Farm size heterogeneities remained the same in the randomized location scenario as in the true scenario. Randomizing farm locations results in lower local densities of farms (Fig. S5; Tildesley et al., 2009), resulted in shorter epidemics, but did not change the relative performance of the target density and total ring depopulation strategies (Fig. S5).

We found that the relative performance of the culling strategies was unchanged between the two delays in initiation of preemptive culling we examined. We initially assumed it would take 30 days after the first infected farm was reported before enough resources would be mobilized to implement a preemptive culling campaign. We compared this with a scenario where policymakers were more prepared and could initiate preemptive control within 14 days of the first reported infection. When targeting the largest farms within control radii, the mean epidemic impact was decreased by approximately 270 farms and the mean epidemic length was decreased by 30 days, but the relative performance of the culling strategies was unchanged (Fig. S6).

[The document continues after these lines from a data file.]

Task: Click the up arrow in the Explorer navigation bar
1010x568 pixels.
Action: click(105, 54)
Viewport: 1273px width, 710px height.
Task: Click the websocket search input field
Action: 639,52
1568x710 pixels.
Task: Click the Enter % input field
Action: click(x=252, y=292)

We found that the relative performance of total ring depopulation and target density cull strategy was sensitive to variation in the patterns of pathogen dispersal in Cumbria (Fig. S7) as compared to the shape parameter of 2.2 used in the simulations described above. When the shape parameter was 2, we found the total ring depopulation policy often resulted in fewer losses of farms and shorter epidemics than did the target density policies. When the kernel shape parameter was intermediate (2.2–2.4), there was a small reduction in the number of farms culled compared with the total ring depopulation. When the shape parameter was in the higher ranges we examined (2.6–2.8), the average distance of transmission events was smallest, and we saw no distinct differences among any of the control policies because epidemics were generally smaller and easier to contain in these scenarios.